Our Reading Lives

Committing It To Memory

Elizabeth Bastos

Staff Writer

Elizabeth Bastos has written for The New York Times, The Washington Post, and The Boston Globe, and writes at her blog 19th-Century Lady Naturalist. Follow her on Twitter: @elizabethbastos

My last post, about reading out loud, has naturally lead me to the consideration of what we memorize. The act of memorizing literature is so old-fashioned and dusty, but I say, along with reading out loud let’s dust it off memorizing things. My grandfathers on both sides committed to memory large swaths of the Canon: some Shakespeare, some Eliot, T.S. that is, not George (which quite frankly is their loss), Poe, Keats, Kipling, and The Owl and The Pussycat.

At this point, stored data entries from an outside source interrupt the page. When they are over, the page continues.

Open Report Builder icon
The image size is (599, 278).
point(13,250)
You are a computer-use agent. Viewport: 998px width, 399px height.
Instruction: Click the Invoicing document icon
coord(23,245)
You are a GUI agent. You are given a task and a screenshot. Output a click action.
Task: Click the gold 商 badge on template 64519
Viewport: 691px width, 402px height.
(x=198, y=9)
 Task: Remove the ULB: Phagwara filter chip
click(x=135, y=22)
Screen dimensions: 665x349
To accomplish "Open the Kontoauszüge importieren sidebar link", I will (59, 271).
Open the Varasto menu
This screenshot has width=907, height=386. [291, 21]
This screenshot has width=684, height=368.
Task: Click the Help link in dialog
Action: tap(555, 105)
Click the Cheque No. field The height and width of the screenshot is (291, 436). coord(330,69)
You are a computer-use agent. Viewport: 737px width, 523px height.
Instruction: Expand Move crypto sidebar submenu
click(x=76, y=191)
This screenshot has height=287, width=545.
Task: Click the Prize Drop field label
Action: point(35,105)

My maternal grandfather also memorized, in Spanish: ¡Los suspiros son aire y van al aire! /¡Las lágrimas son agua y van al mar! /Dime, mujer, cuando el amor se olvida /¿sabes tú adónde va? – Gustavo Adolfo Bécquer

Here’s what I’ve memorized: a scrap.

Wait, no. Not a scrap. A short poem. In college I took a Modern Poetry class and we had to memorize a modern poem and I chose the shortest thing I could find in the anthology we were using which of course was William Carlos Williams’ This Is Just To Say. And I’ll write it here, from memory (you’ll have to trust me on this).

This Is Just To Say

I have eaten
the plums
that were in
the icebox

and which

you were probably
for breakfast

Forgive me
they were delicious
so sweet
and so cold

By memorizing it, and have kept it fresh all these years by trotting it out whenever plums were in season, I feel not only awesome about myself, I also feel an intimacy with the poem I wouldn’t otherwise have. When I say to my husband, “Forgive me,” it is short hand, really, for this entire poem, and we both know it.